CEO says footwear company is not yet at 'full potential' as it pushes ahead with transformation plan
Wolverine World Wide Inc.'s stock was falling around 21% Wednesday to put it on track for its biggest one-day selloff in almost two years, after the footwear company's soft guidance offset a return to profitability in the fourth quarter.
The last time the stock (WWW) fell more was Aug. 3, 2023, when it closed down 26.7%.
The Rockford, Mich.-based company is in the midst of a turnaround aimed at stabilizing the business and inflecting back to growth. In the past two years, it sold its Keds, Sperry, and U.S. and non-U.S. Wolverine Leathers businesses.
Chief Executive Chris Hufnagel acknowledged that Wolverine has not yet "reached our full potential," but said the company is aiming to build on the momentum generated in 2024.
"We successfully completed the stabilization of the company and strengthened our balance sheet, finishing with our lowest debt level since the second quarter of 2021 and the cleanest inventory position we've had since the pandemic," he told analysts on the company's earnings call, according to a FactSet transcript.
Wolverine had net income of $24.6 million, or 29 cents a share, for the quarter, after a loss of $91.2 million, or $1.15 a share, in the year-earlier period. Adjusted for one-time items, it had EPS of 42 cents, matching the FactSet analyst consensus.
Revenue fell to $494.7 million from $526.7 million a year ago, also ahead of the $487.0 million FactSet consensus.
Gross margins improved by 740 basis points to 44%, from 36.6% a year ago. Operating margin improved to 8.0%, from negative 35.5% a year ago.
For 2025, Wolverine expects adjusted EPS to range from $1.05 to $1.20 on revenue of about $1.795 billion to $1.825 billion. Those numbers are below the FactSet consensus for EPS of $1.34 on revenue of $1.858 billion.

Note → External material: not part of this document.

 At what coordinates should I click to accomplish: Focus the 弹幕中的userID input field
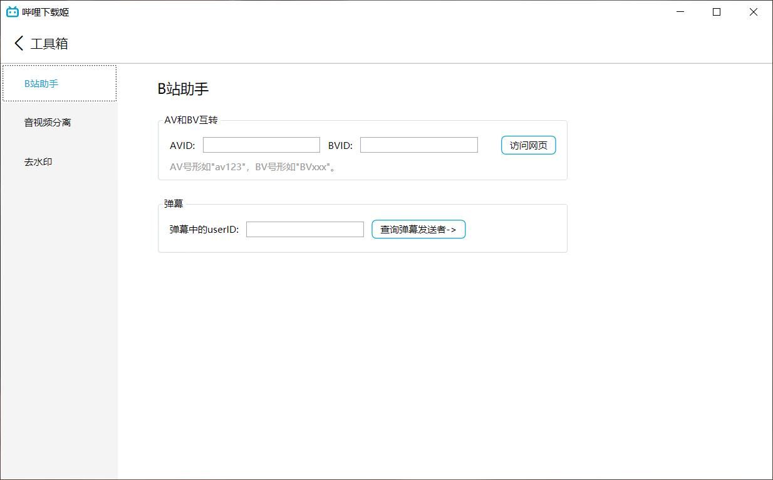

The guidance does not include any potential impact from tariffs, given the uncertainty around that policy for now.
By product line, sales of the core Wolverine brand rose 20.5% to $62.4 million in the quarter, while sales of Saucony running shoes and apparel were down 5.3%. Sales at Sweaty Betty, an activewear brand for women, fell 4.9%, and international sales were down 5.4%.
Sales of the Merrell brand of hiking boots rose 1% to $163.4 million.
In 2025, Merrell is expected to grow sales by midsingle digits, while Saucony is expected to grow in the midteens, driven by new launches and expanded distribution. The company is planning its first brick-and-mortar Saucony stores in Tokyo and London.
For the first quarter, Wolverine is expecting to deliver revenue of about $395 million, which compares with a FactSet consensus of $426 million. Adjusted EPS is expected to come to about 10 cents, while FactSet is expecting 25 cents.
The stock is down 33.5% in the year to date, while the S&P 500 SPX has gained 4%.